Chair of the London Assembly
- In office 6 May 2016 – 3 May 2017
- Preceded by: Jennette Arnold
- Succeeded by: Jennette Arnold
- In office 10 May 2018 – 2 May 2019
- Preceded by: Jennette Arnold
- Succeeded by: Jennette Arnold

Member of the London Assembly for South West
- In office 4 May 2000 – 8 May 2021
- Preceded by: New constituency
- Succeeded by: Nicholas Rogers
- Majority: 19,262

Personal details
- Born: 30 August 1945 (age 80)
- Party: Conservative

= Tony Arbour =

British Conservative Party politician

Anthony Francis Arbour (born 30 August 1945) is a British Conservative Party politician. From 2000 until his retirement in 2021, he was a member of the London Assembly representing South West London and is a former Richmond councillor.

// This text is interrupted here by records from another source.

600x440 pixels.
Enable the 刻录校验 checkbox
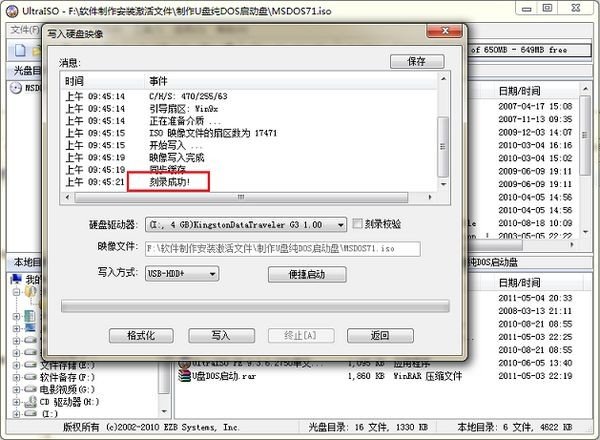point(357,225)
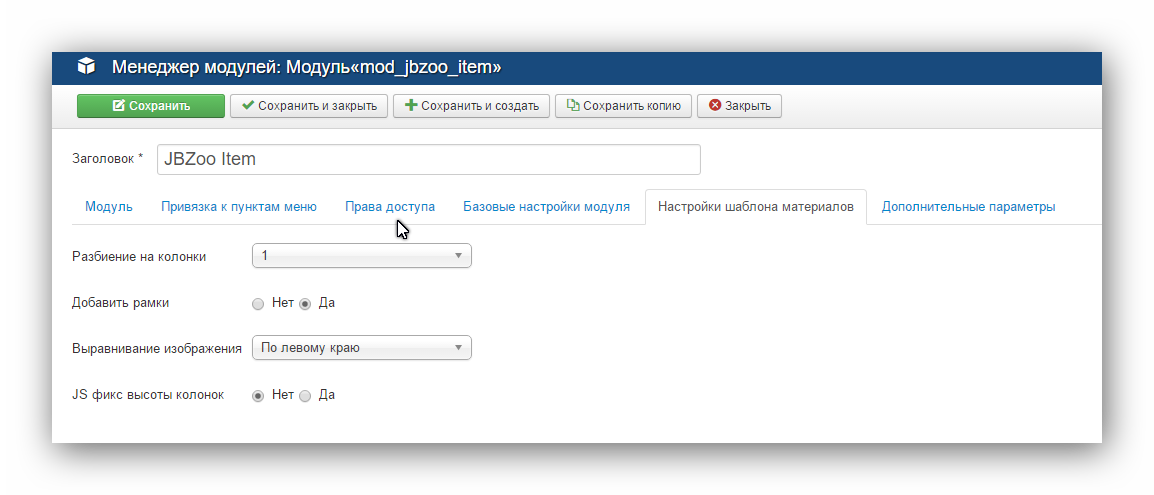Select Да for Добавить рамки
The width and height of the screenshot is (1154, 495).
tap(305, 303)
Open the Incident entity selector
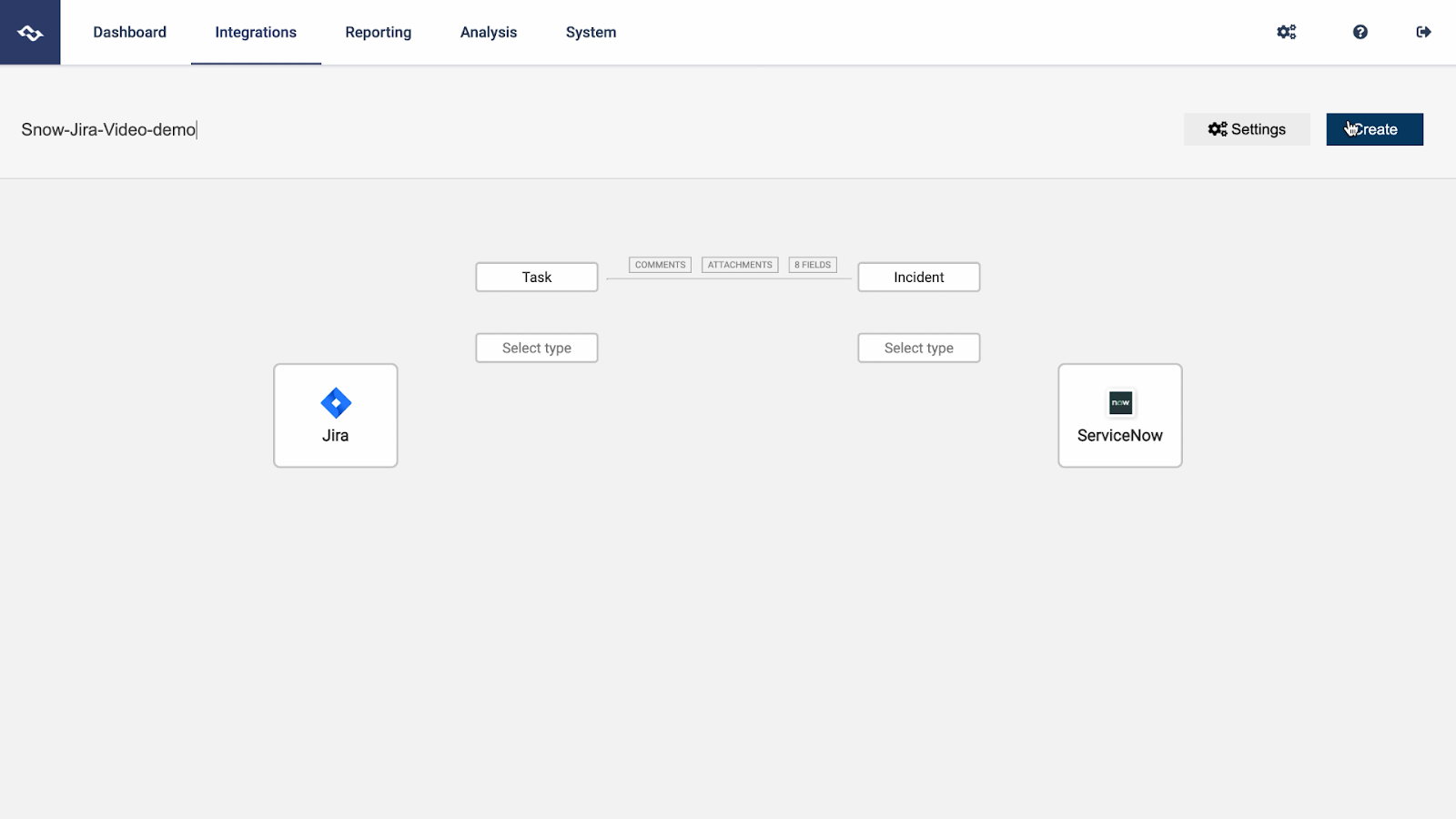Viewport: 1456px width, 819px height. [x=917, y=277]
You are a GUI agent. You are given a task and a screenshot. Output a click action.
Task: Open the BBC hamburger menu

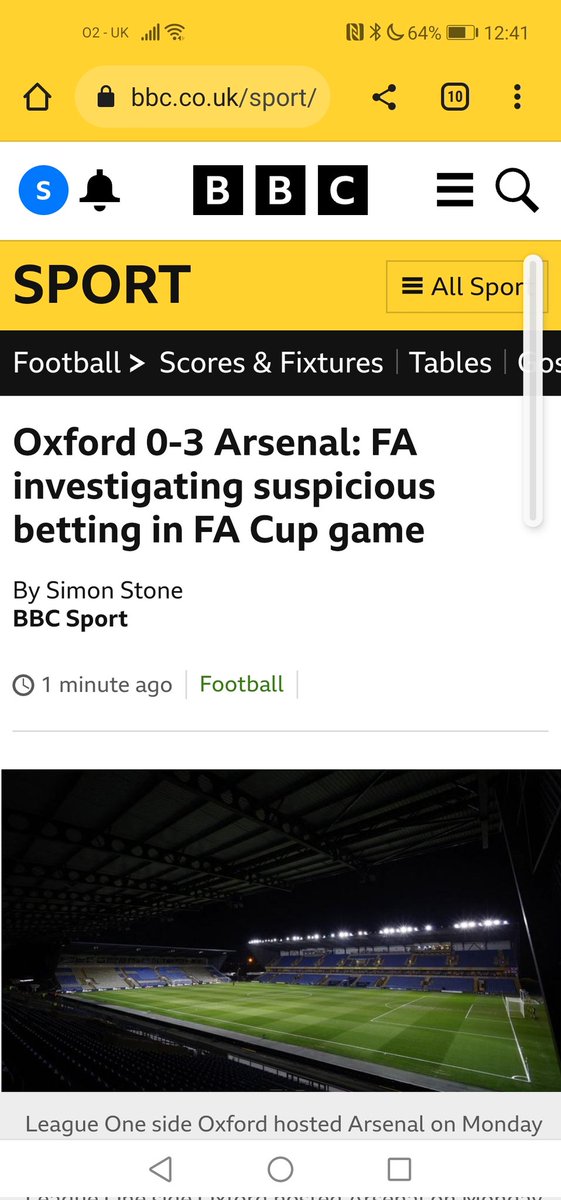coord(455,190)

He was educated at St Andrew's School and Surbiton County Grammar School before going to the Kingston College of Technology where he earned a Bachelor of Science degree in economics. He went on to get a Master of Business Administration from City University Business School.

Admitted to Gray's Inn in 1967, he became a lecturer at Kingston Business School, a position he held until his election to the London Assembly in 2000.

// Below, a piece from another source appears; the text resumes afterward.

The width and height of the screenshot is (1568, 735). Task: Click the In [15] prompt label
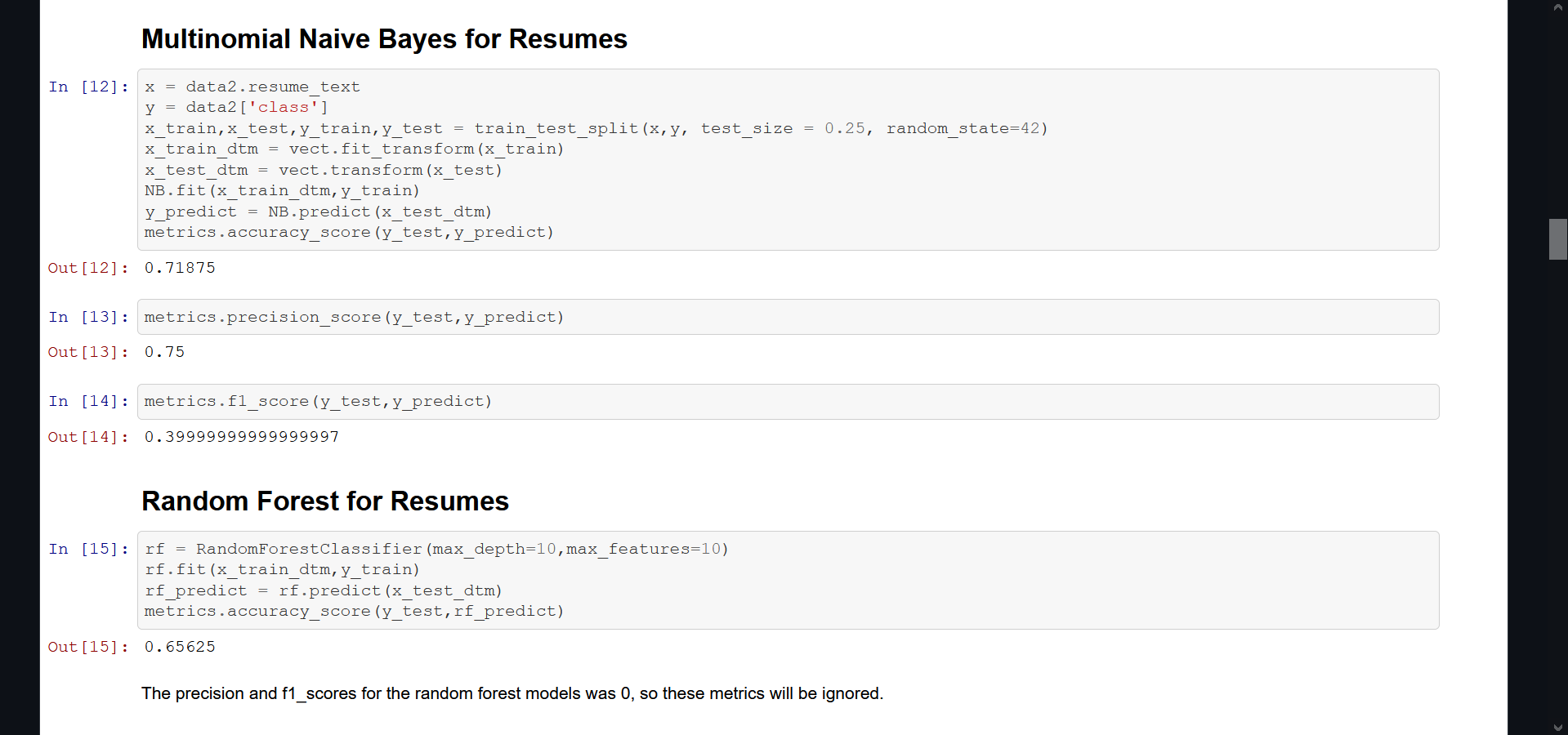click(88, 549)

He was elected as a Conservative to Richmond upon Thames Borough Council in 1968 at the age of only 22 and served as a councillor until 1986, when he lost his seat. He led the Conservative group on the Council from 1996 to 2006, serving as Leader of the Council from 2002, until the Liberal Democrats led by Serge Lourie regained control in 2006. Following the results of the 2018 local elections, he lost his seat once again.

He was a GLC councillor for Surbiton from 1983 to 1986 and was first elected to the London Assembly in 2000 with 35.4% of the ballot and a majority of 7,059 votes. He was re-elected in 2004 with a majority of 4,067, in 2008 with a majority of 26,928, in 2012 with a majority of 19,262, and in 2016 with a majority of 21,444 votes.

He was a member of the Metropolitan Police Authority and has served as a Justice of the Peace since 1974.